| TASK STATEMENT |
Return the passage of the marriage interview starting at "I chose to marry" and ending at "before marriage? Why?", copied word for word.

| DOCUMENT PASSAGE |
=-=-=
Marriage Interview

Marriage Interview

Derrick and Angelica Porter (not their real names) have been partners in marriage for twenty years. They have been in the marriage relationship for twenty one years and counting. This is a moderately medium age couple. Derrick responded to the interview questions on behalf of the couple. The choice of medium age couple was to provide an insight into marriage while comparing past marriage situation to the modern day situation of dating and marriage. The purpose is to give an idea of marital challenges and diagnose possible disconnect in modern day families and marriages from the ideal situation.


Interview: Question and Response

1) What was your initial attraction to Angelica?

I chose to marry Angelica because she is a loyal friend; she loves, respects, and cares for me the same way I do for her, albeit in many, varied ways. Before we became couples, we had fabulous moments together watching movies and documentaries or relaxing talking on picnic sites.


2) How long did you date before marriage? Why?

We dated for approximately four years, and it is because we had college commitments and financial targets to achieve prior to initiation of marriage.


3) How did you recognize your readiness for marriage?

Gauging whether you are ready for marriage requires a conscious decision making. I made a consideration of her interests, pursuits, finances, and psychological preparedness, in relation to mine. I had to make sure that my financial status and mental strength were in line with the expectations for marriage. In addition, I had to make sure that her pursuits and goals would not be in jeopardy because of the expectations for a married life. This decision relies on logic, knowledge, and faith. It is essential to trust your spouse’s capacity to cope with the expectations of marriage.


4) Did you cohabit before committing to marriage? What is your view on the impact of cohabitation in marriage’s potential for success?

No. I and my wife did not live together before we got married. In the dating process, we both felt that communicating and sharing desires and thoughts with each other was sufficient to understand one another. We already knew that we are compatible with one another without having to live together. Through experiences of older couples, I knew that cohabiting did not improve the chances of a successful marriage, and, therefore, was not necessary.


5) Name one difficulty you have faced in your marriage and what you did to deal with the difficulty.

There is a time we had a communication problem, in the marriage. I became obsessed with authority and a misconception that my opinion was the final decision for the family. I would make decisions without involving Angelica in the process. This created a misunderstanding between the two of us that escalated to other problems. In a dialogue with her, she made me recognize the mistake. I understood that I too would get angry if she made decisions without involving me. I apologized and promised to be willing to care and listen to understand her as I would want her to understand me. The willingness to look at the world through her eyes made me understand the things that I did not know about her. Through dialogue, every moment becomes an opportunity for improving the marriage.


5) What advice can give to a person thinking of getting married?
=-=-=
| GIVEN DATA |
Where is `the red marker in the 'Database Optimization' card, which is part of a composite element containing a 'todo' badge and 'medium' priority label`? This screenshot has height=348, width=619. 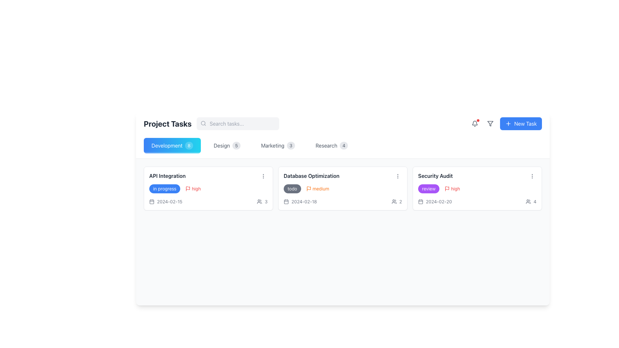 the red marker in the 'Database Optimization' card, which is part of a composite element containing a 'todo' badge and 'medium' priority label is located at coordinates (343, 189).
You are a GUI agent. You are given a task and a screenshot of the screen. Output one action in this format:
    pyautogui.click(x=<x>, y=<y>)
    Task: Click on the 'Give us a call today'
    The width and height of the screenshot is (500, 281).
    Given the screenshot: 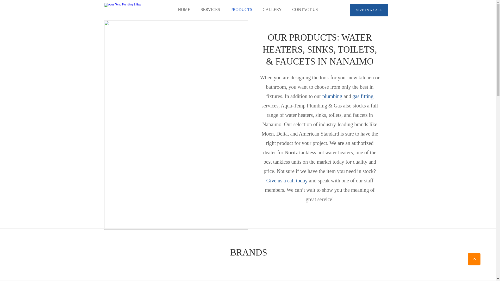 What is the action you would take?
    pyautogui.click(x=287, y=181)
    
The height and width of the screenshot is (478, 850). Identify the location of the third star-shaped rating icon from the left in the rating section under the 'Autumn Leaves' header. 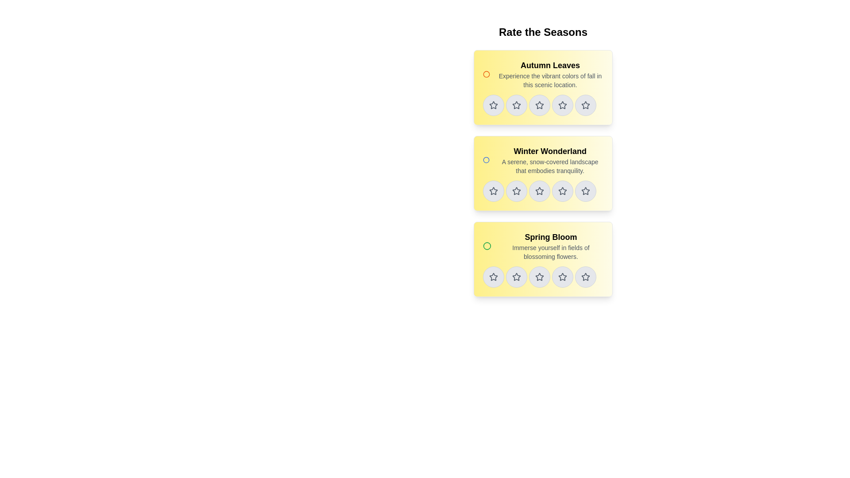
=-=-=
| ANSWER BOX |
I chose to marry Angelica because she is a loyal friend; she loves, respects, and cares for me the same way I do for her, albeit in many, varied ways. Before we became couples, we had fabulous moments together watching movies and documentaries or relaxing talking on picnic sites.


2) How long did you date before marriage? Why?